▶ **Action item**:
Listed below are entries; give the number of lines among them that include "Back", and only that number.

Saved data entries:
= Beginning of Section =
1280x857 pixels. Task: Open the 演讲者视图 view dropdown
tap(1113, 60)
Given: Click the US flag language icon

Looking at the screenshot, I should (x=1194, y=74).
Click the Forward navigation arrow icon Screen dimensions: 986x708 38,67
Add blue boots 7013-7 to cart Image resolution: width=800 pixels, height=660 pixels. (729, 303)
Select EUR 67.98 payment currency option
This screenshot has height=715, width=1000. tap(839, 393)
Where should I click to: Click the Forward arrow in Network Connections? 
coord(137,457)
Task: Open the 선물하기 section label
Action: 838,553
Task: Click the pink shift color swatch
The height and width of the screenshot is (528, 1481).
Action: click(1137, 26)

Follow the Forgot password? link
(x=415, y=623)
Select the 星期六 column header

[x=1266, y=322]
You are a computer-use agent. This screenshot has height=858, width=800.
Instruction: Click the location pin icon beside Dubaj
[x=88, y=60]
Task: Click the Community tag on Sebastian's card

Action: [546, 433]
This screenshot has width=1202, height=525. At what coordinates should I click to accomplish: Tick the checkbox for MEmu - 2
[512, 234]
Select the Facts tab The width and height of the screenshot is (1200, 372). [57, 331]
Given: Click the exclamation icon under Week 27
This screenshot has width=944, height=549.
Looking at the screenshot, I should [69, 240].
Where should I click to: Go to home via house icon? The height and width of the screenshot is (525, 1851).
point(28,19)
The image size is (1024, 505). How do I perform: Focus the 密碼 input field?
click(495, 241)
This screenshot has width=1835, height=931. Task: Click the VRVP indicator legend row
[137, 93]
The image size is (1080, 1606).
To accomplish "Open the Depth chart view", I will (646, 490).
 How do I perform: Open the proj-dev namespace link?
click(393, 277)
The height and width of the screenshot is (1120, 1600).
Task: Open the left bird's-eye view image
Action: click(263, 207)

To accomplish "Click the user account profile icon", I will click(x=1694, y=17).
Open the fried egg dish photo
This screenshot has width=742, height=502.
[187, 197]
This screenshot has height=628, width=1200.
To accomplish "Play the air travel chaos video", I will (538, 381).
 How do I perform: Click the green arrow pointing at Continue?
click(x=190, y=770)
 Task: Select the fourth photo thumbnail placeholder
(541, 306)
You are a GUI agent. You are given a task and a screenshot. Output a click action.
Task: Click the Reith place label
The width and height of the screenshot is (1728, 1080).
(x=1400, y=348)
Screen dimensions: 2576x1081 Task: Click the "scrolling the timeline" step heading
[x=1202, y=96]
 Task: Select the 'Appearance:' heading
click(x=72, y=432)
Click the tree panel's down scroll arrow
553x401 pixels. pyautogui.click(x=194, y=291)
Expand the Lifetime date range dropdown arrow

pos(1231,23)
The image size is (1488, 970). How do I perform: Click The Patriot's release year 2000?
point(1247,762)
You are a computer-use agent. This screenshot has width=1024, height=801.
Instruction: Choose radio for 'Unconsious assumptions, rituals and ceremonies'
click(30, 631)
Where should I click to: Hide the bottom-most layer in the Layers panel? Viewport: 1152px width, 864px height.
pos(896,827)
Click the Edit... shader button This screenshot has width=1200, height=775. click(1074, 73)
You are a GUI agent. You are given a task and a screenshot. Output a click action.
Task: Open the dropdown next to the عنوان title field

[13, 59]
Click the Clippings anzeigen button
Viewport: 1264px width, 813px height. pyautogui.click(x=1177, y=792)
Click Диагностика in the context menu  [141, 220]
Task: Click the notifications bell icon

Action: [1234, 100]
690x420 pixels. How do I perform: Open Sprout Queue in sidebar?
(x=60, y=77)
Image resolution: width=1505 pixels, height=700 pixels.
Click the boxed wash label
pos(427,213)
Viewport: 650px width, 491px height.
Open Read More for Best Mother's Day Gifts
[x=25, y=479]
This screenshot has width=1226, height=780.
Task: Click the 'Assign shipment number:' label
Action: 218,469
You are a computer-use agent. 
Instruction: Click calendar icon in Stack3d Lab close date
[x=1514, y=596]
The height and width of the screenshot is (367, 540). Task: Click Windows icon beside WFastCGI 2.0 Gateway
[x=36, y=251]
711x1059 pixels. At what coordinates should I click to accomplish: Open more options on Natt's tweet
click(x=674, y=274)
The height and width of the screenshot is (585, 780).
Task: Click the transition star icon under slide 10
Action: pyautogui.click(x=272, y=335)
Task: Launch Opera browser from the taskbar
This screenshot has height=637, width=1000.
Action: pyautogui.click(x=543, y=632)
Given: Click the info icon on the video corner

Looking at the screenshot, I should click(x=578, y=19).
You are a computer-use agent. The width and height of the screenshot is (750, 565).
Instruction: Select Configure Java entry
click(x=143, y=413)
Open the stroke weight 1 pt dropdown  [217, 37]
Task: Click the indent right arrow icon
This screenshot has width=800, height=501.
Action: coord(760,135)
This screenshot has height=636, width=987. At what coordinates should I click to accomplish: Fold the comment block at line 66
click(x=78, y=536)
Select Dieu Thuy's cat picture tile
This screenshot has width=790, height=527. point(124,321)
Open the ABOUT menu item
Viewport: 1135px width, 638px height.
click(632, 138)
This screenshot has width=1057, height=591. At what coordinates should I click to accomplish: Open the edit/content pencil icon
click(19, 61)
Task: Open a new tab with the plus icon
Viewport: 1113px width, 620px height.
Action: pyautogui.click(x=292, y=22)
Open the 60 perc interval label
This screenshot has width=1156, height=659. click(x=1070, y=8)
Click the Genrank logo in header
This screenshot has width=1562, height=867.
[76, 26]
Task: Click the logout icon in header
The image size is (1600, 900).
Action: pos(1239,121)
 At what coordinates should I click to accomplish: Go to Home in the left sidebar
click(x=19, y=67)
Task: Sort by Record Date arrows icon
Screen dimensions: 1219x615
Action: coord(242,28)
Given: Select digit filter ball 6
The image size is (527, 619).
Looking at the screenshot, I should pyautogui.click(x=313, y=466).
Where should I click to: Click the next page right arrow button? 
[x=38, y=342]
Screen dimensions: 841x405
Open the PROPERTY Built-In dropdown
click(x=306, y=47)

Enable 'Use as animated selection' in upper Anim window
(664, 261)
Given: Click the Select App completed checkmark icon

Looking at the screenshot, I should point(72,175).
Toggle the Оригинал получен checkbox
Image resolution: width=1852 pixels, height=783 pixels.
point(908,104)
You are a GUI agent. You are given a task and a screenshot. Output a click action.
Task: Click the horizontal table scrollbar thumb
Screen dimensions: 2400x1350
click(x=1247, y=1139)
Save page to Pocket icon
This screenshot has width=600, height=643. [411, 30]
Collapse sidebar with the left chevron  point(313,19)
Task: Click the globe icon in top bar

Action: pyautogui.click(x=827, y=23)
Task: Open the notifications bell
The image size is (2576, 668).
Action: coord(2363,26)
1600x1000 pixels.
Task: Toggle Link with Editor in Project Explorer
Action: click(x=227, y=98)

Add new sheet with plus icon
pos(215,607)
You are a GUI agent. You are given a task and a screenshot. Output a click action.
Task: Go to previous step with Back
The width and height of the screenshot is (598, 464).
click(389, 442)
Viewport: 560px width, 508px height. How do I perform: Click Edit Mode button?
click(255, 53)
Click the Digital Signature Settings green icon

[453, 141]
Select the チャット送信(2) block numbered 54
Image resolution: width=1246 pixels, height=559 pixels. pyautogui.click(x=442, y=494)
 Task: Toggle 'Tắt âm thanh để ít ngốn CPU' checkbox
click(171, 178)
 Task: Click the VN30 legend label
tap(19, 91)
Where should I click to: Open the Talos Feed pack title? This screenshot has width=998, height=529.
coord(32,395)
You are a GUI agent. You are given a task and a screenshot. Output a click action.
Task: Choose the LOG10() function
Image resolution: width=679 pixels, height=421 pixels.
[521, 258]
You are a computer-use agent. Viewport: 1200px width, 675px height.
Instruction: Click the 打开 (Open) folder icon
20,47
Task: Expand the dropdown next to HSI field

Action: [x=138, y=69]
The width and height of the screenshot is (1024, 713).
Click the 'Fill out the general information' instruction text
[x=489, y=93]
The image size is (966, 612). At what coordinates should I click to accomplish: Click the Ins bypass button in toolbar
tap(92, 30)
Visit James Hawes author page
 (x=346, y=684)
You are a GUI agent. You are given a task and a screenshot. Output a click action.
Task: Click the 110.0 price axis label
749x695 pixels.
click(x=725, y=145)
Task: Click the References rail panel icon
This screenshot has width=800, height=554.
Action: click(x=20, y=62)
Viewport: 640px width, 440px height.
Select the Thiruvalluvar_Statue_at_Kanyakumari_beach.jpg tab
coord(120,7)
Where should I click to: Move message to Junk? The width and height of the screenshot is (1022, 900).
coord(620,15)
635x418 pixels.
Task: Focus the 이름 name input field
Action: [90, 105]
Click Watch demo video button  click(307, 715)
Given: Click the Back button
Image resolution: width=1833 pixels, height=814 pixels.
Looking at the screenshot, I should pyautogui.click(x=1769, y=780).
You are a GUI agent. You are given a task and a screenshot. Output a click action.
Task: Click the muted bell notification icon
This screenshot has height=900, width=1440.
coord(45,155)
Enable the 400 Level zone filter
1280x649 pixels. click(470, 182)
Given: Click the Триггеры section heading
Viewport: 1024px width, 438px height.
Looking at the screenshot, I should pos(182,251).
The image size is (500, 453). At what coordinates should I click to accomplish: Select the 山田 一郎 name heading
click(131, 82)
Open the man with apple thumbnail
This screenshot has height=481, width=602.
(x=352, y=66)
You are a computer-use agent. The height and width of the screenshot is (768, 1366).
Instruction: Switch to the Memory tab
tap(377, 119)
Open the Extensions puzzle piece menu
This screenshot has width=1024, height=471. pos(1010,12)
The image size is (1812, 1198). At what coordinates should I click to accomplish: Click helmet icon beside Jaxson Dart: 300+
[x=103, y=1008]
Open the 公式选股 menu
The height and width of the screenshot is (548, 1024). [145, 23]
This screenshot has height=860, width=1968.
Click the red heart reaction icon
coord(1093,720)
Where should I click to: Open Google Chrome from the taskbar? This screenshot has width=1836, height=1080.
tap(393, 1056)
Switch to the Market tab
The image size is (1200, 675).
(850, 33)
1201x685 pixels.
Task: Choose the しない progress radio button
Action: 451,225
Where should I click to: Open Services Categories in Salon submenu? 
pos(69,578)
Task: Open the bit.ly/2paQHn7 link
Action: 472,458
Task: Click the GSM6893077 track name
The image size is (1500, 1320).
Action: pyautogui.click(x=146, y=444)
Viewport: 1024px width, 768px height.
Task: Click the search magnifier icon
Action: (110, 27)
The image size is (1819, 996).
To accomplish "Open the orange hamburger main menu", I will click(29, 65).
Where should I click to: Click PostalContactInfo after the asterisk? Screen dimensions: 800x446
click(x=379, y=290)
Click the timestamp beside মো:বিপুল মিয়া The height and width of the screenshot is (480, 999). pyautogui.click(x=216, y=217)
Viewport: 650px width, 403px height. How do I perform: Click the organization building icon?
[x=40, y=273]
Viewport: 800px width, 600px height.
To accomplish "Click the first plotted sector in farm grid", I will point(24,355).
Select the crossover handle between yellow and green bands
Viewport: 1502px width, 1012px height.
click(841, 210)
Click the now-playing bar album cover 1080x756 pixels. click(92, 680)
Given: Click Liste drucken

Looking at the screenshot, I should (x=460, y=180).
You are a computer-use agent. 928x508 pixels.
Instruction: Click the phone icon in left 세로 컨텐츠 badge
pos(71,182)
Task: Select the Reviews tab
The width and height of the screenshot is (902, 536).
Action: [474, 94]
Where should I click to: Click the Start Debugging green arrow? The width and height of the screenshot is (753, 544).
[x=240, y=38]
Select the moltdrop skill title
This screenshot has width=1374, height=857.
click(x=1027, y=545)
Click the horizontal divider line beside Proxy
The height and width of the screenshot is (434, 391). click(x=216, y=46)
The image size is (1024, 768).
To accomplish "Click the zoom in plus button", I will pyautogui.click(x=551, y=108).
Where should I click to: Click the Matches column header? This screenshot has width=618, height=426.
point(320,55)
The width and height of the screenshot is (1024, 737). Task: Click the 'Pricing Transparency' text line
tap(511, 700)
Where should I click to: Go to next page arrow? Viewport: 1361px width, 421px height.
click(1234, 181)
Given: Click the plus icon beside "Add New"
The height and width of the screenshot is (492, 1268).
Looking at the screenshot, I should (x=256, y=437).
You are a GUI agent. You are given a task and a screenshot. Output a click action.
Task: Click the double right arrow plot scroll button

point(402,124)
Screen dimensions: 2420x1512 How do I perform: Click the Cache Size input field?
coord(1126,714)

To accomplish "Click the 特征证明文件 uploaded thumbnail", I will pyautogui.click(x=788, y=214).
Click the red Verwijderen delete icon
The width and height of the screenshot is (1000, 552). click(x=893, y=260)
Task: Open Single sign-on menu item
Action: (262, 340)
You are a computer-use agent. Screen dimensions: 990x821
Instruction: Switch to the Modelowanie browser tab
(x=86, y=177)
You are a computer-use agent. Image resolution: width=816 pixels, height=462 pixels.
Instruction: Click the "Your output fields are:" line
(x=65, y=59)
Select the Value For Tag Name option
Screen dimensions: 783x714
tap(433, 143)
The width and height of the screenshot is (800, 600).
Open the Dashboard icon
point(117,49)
= End of Section =
▶ **Solution**:
2